*** Input records ***

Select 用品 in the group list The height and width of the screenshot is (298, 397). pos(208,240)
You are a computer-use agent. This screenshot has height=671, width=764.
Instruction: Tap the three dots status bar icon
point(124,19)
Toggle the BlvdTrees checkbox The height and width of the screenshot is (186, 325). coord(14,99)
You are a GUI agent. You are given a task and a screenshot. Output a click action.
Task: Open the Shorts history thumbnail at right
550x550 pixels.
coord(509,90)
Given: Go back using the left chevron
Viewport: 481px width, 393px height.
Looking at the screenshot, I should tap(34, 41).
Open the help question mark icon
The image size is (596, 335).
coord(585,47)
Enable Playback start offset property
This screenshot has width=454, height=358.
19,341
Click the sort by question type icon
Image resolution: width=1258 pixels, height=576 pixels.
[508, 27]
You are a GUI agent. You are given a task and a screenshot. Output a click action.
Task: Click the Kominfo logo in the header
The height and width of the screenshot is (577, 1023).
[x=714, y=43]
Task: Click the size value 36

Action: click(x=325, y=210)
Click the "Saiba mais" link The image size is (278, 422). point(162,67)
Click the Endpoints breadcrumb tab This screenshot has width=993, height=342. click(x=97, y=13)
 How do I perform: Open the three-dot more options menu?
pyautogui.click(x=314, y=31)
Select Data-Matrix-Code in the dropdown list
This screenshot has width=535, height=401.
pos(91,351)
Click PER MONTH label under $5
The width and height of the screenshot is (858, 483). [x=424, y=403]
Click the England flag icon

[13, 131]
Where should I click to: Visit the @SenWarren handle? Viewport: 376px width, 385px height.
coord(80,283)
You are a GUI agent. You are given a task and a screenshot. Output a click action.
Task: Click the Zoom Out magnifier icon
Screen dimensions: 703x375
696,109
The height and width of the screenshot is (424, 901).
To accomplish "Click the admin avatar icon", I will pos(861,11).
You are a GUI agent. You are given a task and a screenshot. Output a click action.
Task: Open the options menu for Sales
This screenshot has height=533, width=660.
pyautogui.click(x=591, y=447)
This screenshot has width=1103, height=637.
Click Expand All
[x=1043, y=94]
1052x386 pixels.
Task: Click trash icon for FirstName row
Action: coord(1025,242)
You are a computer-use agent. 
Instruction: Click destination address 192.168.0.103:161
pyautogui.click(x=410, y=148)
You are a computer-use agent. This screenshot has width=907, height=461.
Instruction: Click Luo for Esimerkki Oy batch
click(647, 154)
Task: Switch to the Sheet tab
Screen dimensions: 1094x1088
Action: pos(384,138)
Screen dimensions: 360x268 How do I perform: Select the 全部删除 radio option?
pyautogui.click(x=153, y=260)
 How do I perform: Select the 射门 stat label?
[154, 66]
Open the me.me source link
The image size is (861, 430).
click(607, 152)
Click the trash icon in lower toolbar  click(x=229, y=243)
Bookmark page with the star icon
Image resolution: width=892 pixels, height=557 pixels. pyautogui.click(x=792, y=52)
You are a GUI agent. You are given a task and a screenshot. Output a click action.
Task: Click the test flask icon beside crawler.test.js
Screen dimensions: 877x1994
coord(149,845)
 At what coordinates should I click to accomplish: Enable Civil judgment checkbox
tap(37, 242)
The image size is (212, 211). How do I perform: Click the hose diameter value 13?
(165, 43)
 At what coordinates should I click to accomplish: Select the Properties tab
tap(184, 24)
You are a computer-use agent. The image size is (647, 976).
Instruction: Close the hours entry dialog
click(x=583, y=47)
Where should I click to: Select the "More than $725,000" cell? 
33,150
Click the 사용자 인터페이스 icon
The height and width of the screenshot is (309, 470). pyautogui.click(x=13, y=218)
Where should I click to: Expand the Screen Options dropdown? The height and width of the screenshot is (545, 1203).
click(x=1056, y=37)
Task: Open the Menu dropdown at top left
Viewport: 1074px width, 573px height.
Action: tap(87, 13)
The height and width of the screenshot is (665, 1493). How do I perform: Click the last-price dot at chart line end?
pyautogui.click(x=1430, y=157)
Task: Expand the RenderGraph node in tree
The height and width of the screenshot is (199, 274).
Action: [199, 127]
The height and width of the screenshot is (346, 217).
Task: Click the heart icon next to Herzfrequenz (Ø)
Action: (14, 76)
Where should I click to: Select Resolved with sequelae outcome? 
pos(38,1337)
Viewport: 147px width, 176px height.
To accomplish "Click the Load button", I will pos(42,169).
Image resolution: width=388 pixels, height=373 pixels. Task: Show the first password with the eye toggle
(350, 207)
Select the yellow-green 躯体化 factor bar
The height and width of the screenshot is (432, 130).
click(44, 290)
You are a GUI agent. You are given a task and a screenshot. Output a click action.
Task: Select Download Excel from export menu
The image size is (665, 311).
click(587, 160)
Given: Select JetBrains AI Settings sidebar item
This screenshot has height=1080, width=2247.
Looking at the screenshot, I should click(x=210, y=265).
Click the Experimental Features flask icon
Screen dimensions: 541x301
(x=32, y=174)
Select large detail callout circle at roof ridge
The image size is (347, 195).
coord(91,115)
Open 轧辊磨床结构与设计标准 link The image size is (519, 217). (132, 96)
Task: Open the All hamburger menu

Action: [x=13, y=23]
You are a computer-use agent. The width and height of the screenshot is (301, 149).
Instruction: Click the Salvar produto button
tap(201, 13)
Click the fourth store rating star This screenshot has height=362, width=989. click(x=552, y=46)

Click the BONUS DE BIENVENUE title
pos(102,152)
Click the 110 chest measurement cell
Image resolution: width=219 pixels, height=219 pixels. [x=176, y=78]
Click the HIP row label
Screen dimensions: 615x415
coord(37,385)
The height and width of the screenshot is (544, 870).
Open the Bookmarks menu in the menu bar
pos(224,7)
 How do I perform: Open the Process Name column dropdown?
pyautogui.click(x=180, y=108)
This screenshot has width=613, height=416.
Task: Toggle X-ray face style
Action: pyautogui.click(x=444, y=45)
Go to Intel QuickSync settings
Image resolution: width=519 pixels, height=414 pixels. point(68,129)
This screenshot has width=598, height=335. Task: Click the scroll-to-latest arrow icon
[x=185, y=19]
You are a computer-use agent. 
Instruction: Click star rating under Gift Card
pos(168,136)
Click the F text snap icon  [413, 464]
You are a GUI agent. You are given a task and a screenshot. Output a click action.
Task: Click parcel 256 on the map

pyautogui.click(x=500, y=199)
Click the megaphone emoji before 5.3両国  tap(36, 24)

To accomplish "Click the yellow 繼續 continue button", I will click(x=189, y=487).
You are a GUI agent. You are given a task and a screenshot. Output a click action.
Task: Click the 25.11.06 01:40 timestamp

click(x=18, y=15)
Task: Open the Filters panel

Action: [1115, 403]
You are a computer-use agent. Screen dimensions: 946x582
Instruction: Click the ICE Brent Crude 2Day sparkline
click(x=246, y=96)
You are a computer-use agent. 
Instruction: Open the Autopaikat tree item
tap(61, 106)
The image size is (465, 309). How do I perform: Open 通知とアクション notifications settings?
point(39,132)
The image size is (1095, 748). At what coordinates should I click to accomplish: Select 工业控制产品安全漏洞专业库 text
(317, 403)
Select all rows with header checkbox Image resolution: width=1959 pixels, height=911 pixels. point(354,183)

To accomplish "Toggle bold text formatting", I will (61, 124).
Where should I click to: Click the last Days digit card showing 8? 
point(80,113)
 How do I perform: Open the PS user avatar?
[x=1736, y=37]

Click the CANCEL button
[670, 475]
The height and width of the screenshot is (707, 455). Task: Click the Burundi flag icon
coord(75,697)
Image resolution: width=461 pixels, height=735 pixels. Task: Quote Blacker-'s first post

***

* _The task_:
Transcribe the data in full, keeping every detail.

* _Your response_:
Select 用品 in the group list The height and width of the screenshot is (298, 397). pos(208,240)
You are a computer-use agent. This screenshot has height=671, width=764.
Instruction: Tap the three dots status bar icon
point(124,19)
Toggle the BlvdTrees checkbox The height and width of the screenshot is (186, 325). coord(14,99)
You are a GUI agent. You are given a task and a screenshot. Output a click action.
Task: Open the Shorts history thumbnail at right
550x550 pixels.
coord(509,90)
Given: Go back using the left chevron
Viewport: 481px width, 393px height.
Looking at the screenshot, I should tap(34, 41).
Open the help question mark icon
The image size is (596, 335).
coord(585,47)
Enable Playback start offset property
This screenshot has width=454, height=358.
19,341
Click the sort by question type icon
Image resolution: width=1258 pixels, height=576 pixels.
[508, 27]
You are a GUI agent. You are given a task and a screenshot. Output a click action.
Task: Click the Kominfo logo in the header
The height and width of the screenshot is (577, 1023).
[x=714, y=43]
Task: Click the size value 36

Action: click(x=325, y=210)
Click the "Saiba mais" link The image size is (278, 422). point(162,67)
Click the Endpoints breadcrumb tab This screenshot has width=993, height=342. click(x=97, y=13)
 How do I perform: Open the three-dot more options menu?
pyautogui.click(x=314, y=31)
Select Data-Matrix-Code in the dropdown list
This screenshot has width=535, height=401.
pos(91,351)
Click PER MONTH label under $5
The width and height of the screenshot is (858, 483). [x=424, y=403]
Click the England flag icon

[13, 131]
Where should I click to: Visit the @SenWarren handle? Viewport: 376px width, 385px height.
coord(80,283)
You are a GUI agent. You are given a task and a screenshot. Output a click action.
Task: Click the Zoom Out magnifier icon
Screen dimensions: 703x375
696,109
The height and width of the screenshot is (424, 901).
To accomplish "Click the admin avatar icon", I will pos(861,11).
You are a GUI agent. You are given a task and a screenshot. Output a click action.
Task: Open the options menu for Sales
This screenshot has height=533, width=660.
pyautogui.click(x=591, y=447)
This screenshot has width=1103, height=637.
Click Expand All
[x=1043, y=94]
1052x386 pixels.
Task: Click trash icon for FirstName row
Action: coord(1025,242)
You are a computer-use agent. 
Instruction: Click destination address 192.168.0.103:161
pyautogui.click(x=410, y=148)
You are a computer-use agent. This screenshot has width=907, height=461.
Instruction: Click Luo for Esimerkki Oy batch
click(647, 154)
Task: Switch to the Sheet tab
Screen dimensions: 1094x1088
Action: pos(384,138)
Screen dimensions: 360x268 How do I perform: Select the 全部删除 radio option?
pyautogui.click(x=153, y=260)
 How do I perform: Select the 射门 stat label?
[154, 66]
Open the me.me source link
The image size is (861, 430).
click(607, 152)
Click the trash icon in lower toolbar  click(x=229, y=243)
Bookmark page with the star icon
Image resolution: width=892 pixels, height=557 pixels. pyautogui.click(x=792, y=52)
You are a GUI agent. You are given a task and a screenshot. Output a click action.
Task: Click the test flask icon beside crawler.test.js
Screen dimensions: 877x1994
coord(149,845)
 At what coordinates should I click to accomplish: Enable Civil judgment checkbox
tap(37, 242)
The image size is (212, 211). How do I perform: Click the hose diameter value 13?
(165, 43)
 At what coordinates should I click to accomplish: Select the Properties tab
tap(184, 24)
You are a computer-use agent. The image size is (647, 976).
Instruction: Close the hours entry dialog
click(x=583, y=47)
Where should I click to: Select the "More than $725,000" cell? 
33,150
Click the 사용자 인터페이스 icon
The height and width of the screenshot is (309, 470). pyautogui.click(x=13, y=218)
Where should I click to: Expand the Screen Options dropdown? The height and width of the screenshot is (545, 1203).
click(x=1056, y=37)
Task: Open the Menu dropdown at top left
Viewport: 1074px width, 573px height.
Action: tap(87, 13)
The height and width of the screenshot is (665, 1493). How do I perform: Click the last-price dot at chart line end?
pyautogui.click(x=1430, y=157)
Task: Expand the RenderGraph node in tree
The height and width of the screenshot is (199, 274).
Action: [199, 127]
The height and width of the screenshot is (346, 217).
Task: Click the heart icon next to Herzfrequenz (Ø)
Action: (14, 76)
Where should I click to: Select Resolved with sequelae outcome? 
pos(38,1337)
Viewport: 147px width, 176px height.
To accomplish "Click the Load button", I will pos(42,169).
Image resolution: width=388 pixels, height=373 pixels. Task: Show the first password with the eye toggle
(350, 207)
Select the yellow-green 躯体化 factor bar
The height and width of the screenshot is (432, 130).
click(44, 290)
You are a GUI agent. You are given a task and a screenshot. Output a click action.
Task: Select Download Excel from export menu
The image size is (665, 311).
click(587, 160)
Given: Select JetBrains AI Settings sidebar item
This screenshot has height=1080, width=2247.
Looking at the screenshot, I should click(x=210, y=265).
Click the Experimental Features flask icon
Screen dimensions: 541x301
(x=32, y=174)
Select large detail callout circle at roof ridge
The image size is (347, 195).
coord(91,115)
Open 轧辊磨床结构与设计标准 link The image size is (519, 217). (132, 96)
Task: Open the All hamburger menu

Action: [x=13, y=23]
You are a computer-use agent. The width and height of the screenshot is (301, 149).
Instruction: Click the Salvar produto button
tap(201, 13)
Click the fourth store rating star This screenshot has height=362, width=989. click(x=552, y=46)

Click the BONUS DE BIENVENUE title
pos(102,152)
Click the 110 chest measurement cell
Image resolution: width=219 pixels, height=219 pixels. [x=176, y=78]
Click the HIP row label
Screen dimensions: 615x415
coord(37,385)
The height and width of the screenshot is (544, 870).
Open the Bookmarks menu in the menu bar
pos(224,7)
 How do I perform: Open the Process Name column dropdown?
pyautogui.click(x=180, y=108)
This screenshot has width=613, height=416.
Task: Toggle X-ray face style
Action: pyautogui.click(x=444, y=45)
Go to Intel QuickSync settings
Image resolution: width=519 pixels, height=414 pixels. point(68,129)
This screenshot has width=598, height=335. Task: Click the scroll-to-latest arrow icon
[x=185, y=19]
You are a computer-use agent. 
Instruction: Click star rating under Gift Card
pos(168,136)
Click the F text snap icon  [413, 464]
You are a GUI agent. You are given a task and a screenshot. Output a click action.
Task: Click parcel 256 on the map

pyautogui.click(x=500, y=199)
Click the megaphone emoji before 5.3両国  tap(36, 24)

To accomplish "Click the yellow 繼續 continue button", I will click(x=189, y=487).
You are a GUI agent. You are given a task and a screenshot. Output a click action.
Task: Click the 25.11.06 01:40 timestamp

click(x=18, y=15)
Task: Open the Filters panel

Action: [1115, 403]
You are a computer-use agent. Screen dimensions: 946x582
Instruction: Click the ICE Brent Crude 2Day sparkline
click(x=246, y=96)
You are a computer-use agent. 
Instruction: Open the Autopaikat tree item
tap(61, 106)
The image size is (465, 309). How do I perform: Open 通知とアクション notifications settings?
point(39,132)
The image size is (1095, 748). At what coordinates should I click to accomplish: Select 工业控制产品安全漏洞专业库 text
(317, 403)
Select all rows with header checkbox Image resolution: width=1959 pixels, height=911 pixels. point(354,183)

To accomplish "Toggle bold text formatting", I will (61, 124).
Where should I click to: Click the last Days digit card showing 8? 
point(80,113)
 How do I perform: Open the PS user avatar?
[x=1736, y=37]

Click the CANCEL button
[670, 475]
The height and width of the screenshot is (707, 455). Task: Click the Burundi flag icon
coord(75,697)
Image resolution: width=461 pixels, height=735 pixels. Task: Quote Blacker-'s first post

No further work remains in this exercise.